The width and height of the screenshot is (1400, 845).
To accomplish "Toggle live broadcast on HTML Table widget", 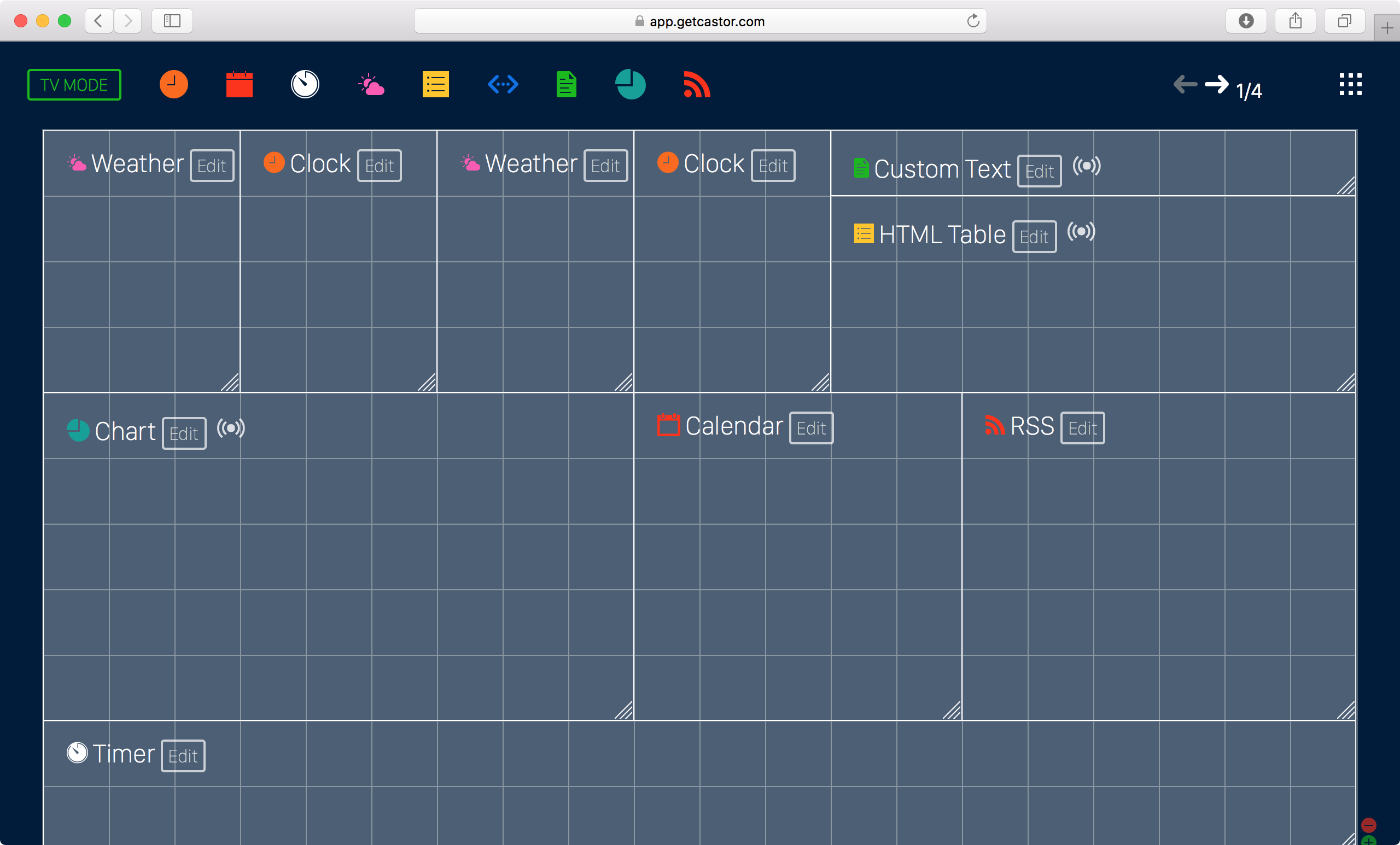I will pos(1081,232).
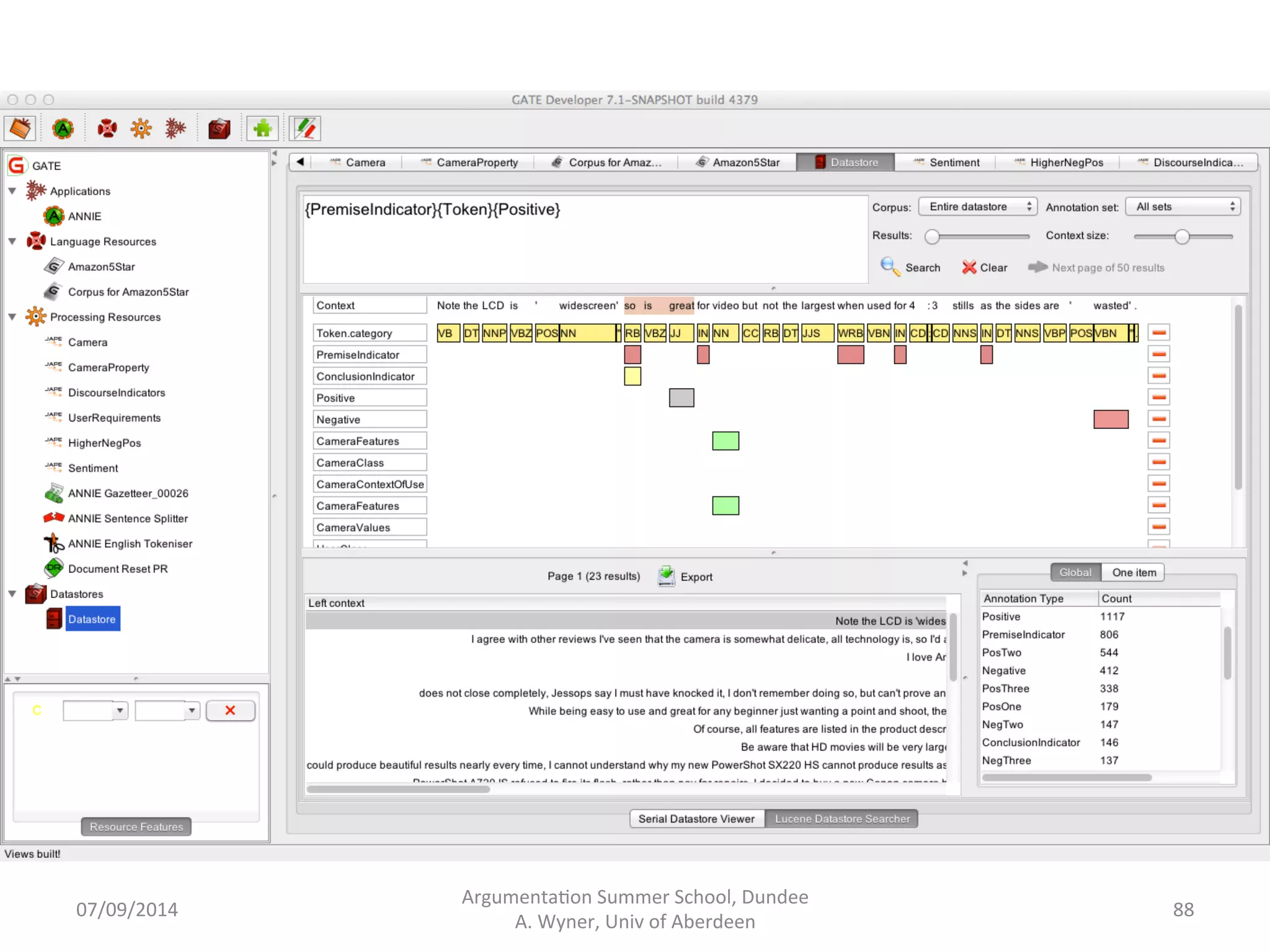Click the annotation diff pencil toolbar icon
This screenshot has width=1270, height=952.
click(304, 129)
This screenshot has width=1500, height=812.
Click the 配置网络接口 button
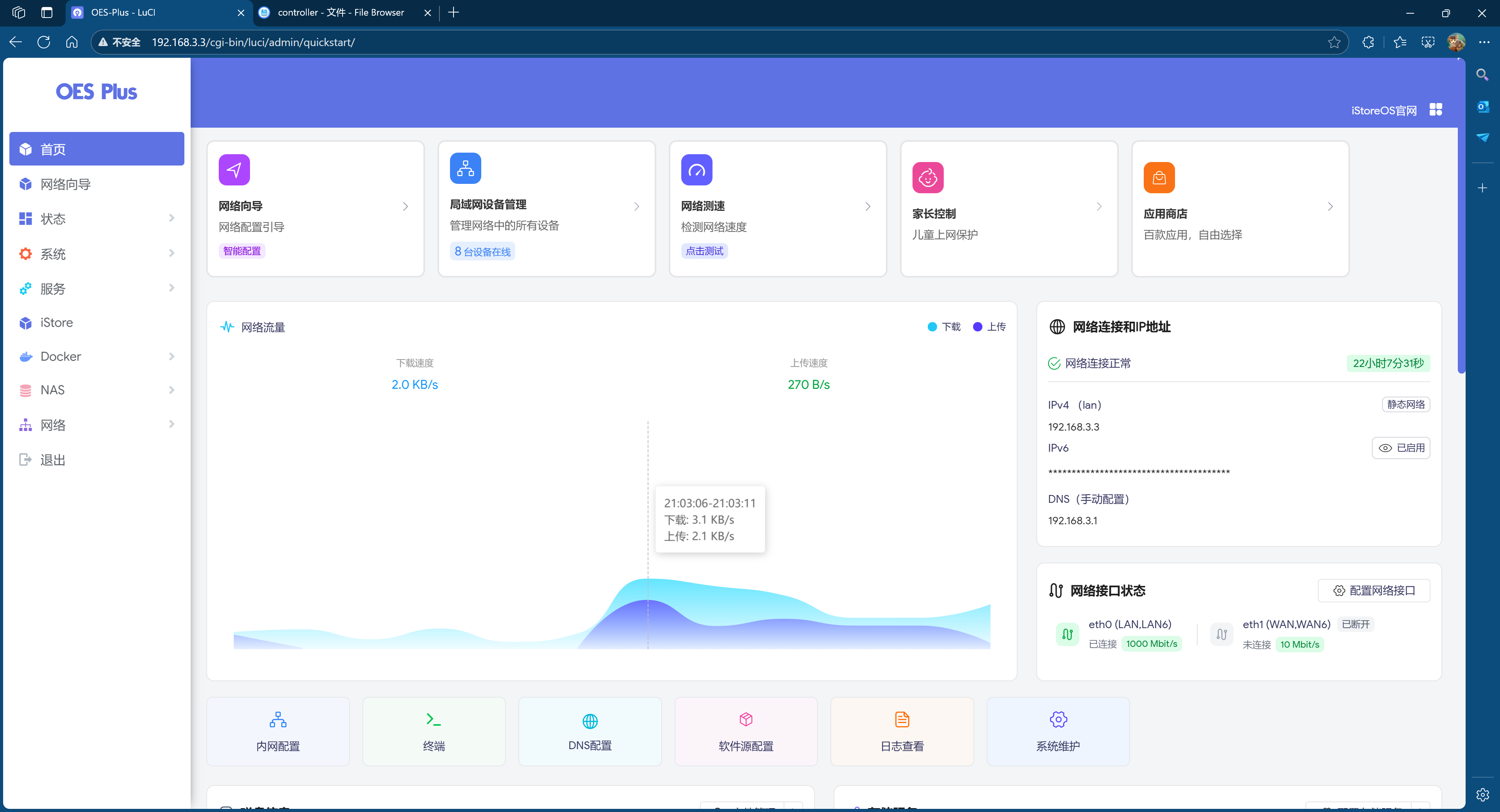point(1374,590)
*-*-*
• _Your goal_
Beginning with the line that bears "This screenshot has width=1500, height=812.", output each line through the last line of the listing exactly, and no others; skip the pictures.

• _Solved problem_
This screenshot has width=1500, height=812.
Click the 配置网络接口 button
point(1374,590)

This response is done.